Scholz announced plans to fast-track construction of the country’s first LNG terminals, but that will take years. In the short term, the government released a crisis plan, including building up coal reserves for power plants and forcing gas firms to keep minimum storage levels. Nearly a third of that capacity is controlled by Russia’s Gazprom in a further sign of Germany’s dependence.
The ultimate fix is a shift towards renewable power, which will also take time and money. Germany has already retreated from nuclear energy in the wake of the Fukushima reactor disaster a decade ago. Its final three reactors are due to shut this year.
Insurers Euler Hermes and Allianz estimate that it would require €170bn in investment a year for the EU to gain independence from Russian energy. Habeck, a former co-leader of the Green party, proposed legislation this week that would roughly triple the pace of adding wind and solar power.

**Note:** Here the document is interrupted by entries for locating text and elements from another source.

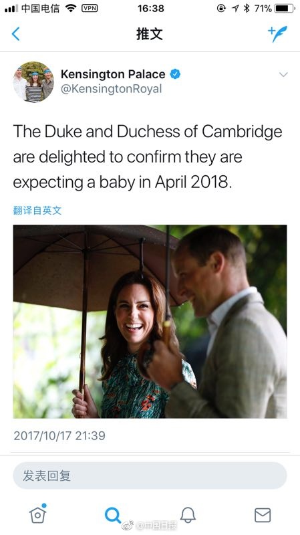
Task: Compose a new tweet with feather icon
Action: coord(277,34)
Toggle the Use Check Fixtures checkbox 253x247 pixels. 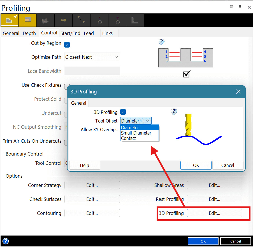coord(67,86)
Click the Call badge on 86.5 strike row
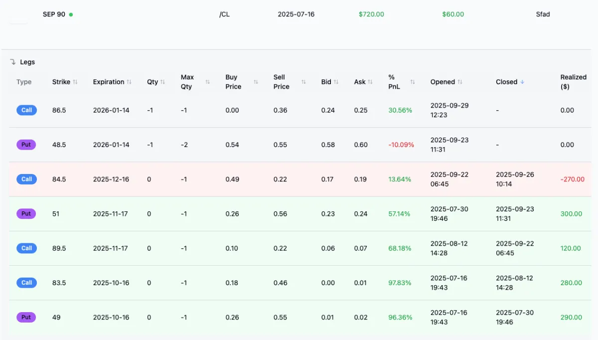Image resolution: width=598 pixels, height=340 pixels. [x=26, y=110]
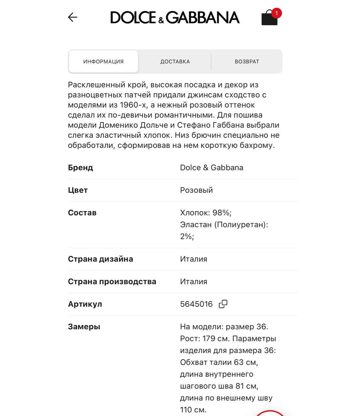Go back using the arrow icon
351x416 pixels.
[x=72, y=17]
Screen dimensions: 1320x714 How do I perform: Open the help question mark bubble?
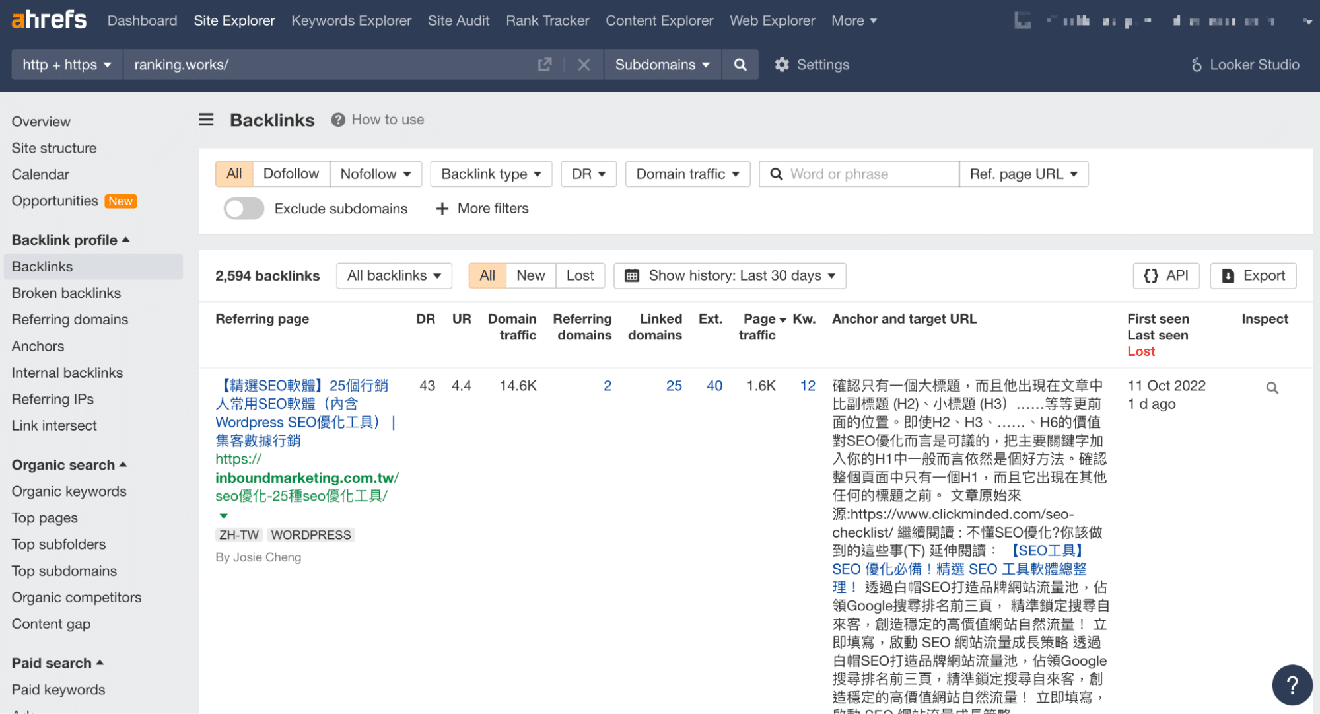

“What was consciously built up in the last 10, 15 years — namely, making the dependence on Russian energy greater — can’t be completely changed in a few days or in three months,” Habeck said on Thursday after convening with business leaders to discuss the crisis. “We will and need to remain open for energy imports from Russia.”
The reason for concern is clear. Russia supplies more than half of Germany’s gas, half of its coal and roughly a third of its oil. BloombergNEF estimates that replacing Russian gas would require an additional 82 LNG tankers a month, more than the February output of Qatar, one of the world’s top producers.
Russia shutting down deliveries is not a far-fetched scenario, because gas provides the government with only a quarter of the revenue compared with oil, according to Stefan Ulrich, a BloombergNEF analyst.
“Industry production in Germany would be extremely affected in such a case,” Volker Treier, head of the foreign trade board of German industry lobby group DIHK, adding that compensating for the loss of Russian gas in the short term “borders on the impossible”.
A gas shortage could prompt BASF to halt some factories, dealing a blow to supplies of materials used in cars, fertilisers and medicines across Europe.
Some energy-intensive companies are starting to inquire about alternative fuels in the event of a gas cut-off, according to Wolfgang Hahn, owner of Energy Consulting, which advises hundreds of companies in Germany. “This is the biggest energy crisis people in Europe have faced since World War 2,” said Hahn. “The 1970s was just a price crisis. This is more serious than that.”